Republican Brad Wenstrup of Ohio, the bill’s primary sponsor, said the companies were named because they are aligned with the Chinese Communist Party, which is intent on dominating the biotech industry, and said millions of Americans’ data is potentially at risk.

Speaker Mike Johnson previewed the vote in a speech in July, arguing that business relationships with Chinese biotech companies would leave federal contractors "beholden” to a US adversary and "endanger Americans’ healthcare data”.

The legislation also has implications for the global pharmaceutical industry, as much of the world’s drug supply chain includes active ingredients produced by Chinese biotechnology companies.

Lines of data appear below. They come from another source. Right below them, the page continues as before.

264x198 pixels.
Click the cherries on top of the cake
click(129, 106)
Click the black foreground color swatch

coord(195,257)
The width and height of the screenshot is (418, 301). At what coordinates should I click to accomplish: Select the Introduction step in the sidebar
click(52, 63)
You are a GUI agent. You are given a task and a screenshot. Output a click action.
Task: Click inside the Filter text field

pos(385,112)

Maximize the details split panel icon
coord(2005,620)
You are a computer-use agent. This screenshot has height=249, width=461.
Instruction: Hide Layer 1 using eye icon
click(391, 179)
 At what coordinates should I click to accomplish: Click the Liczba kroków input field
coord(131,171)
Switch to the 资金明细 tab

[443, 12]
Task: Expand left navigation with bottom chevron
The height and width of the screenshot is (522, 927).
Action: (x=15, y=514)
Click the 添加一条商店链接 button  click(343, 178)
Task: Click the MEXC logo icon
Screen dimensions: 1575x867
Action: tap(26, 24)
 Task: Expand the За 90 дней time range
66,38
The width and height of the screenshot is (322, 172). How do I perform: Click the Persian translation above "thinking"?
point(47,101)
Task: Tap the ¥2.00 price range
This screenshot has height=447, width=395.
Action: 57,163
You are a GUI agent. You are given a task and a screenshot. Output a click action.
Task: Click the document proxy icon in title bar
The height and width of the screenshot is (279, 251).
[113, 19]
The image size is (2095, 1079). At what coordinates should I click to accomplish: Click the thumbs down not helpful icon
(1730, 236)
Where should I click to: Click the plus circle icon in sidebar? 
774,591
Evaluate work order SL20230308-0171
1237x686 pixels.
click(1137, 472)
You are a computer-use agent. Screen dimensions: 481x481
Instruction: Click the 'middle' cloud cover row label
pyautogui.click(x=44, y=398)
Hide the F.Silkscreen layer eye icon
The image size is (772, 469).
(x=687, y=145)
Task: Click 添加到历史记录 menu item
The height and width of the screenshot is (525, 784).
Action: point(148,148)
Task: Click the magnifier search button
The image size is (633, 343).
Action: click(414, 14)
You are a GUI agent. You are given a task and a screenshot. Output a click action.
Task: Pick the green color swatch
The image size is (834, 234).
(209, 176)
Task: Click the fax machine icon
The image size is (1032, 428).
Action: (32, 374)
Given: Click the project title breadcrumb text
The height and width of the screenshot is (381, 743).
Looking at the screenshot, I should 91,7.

Companies and researchers that receive US funding could continue using the Chinese companies’ products, such as Complete Genomics’ DNA sequencing machines, until 2032 under existing contracts via a grandfather clause.

Rand Paul, a libertarian-minded Kentucky Republican who was the sole vote against a Senate version of the biosecurity bill in committee, told Bloomberg in July he’d block quick passage of the legislation.

"I think it’s a mistake to let hysteria over China stop international trade,” he said, warning that "trade isolationism” could lead to war.

But Paul’s resistance may not be enough to sink the bill entirely. Senators are discussing adding the legislation to the chamber’s annual defence policy bill.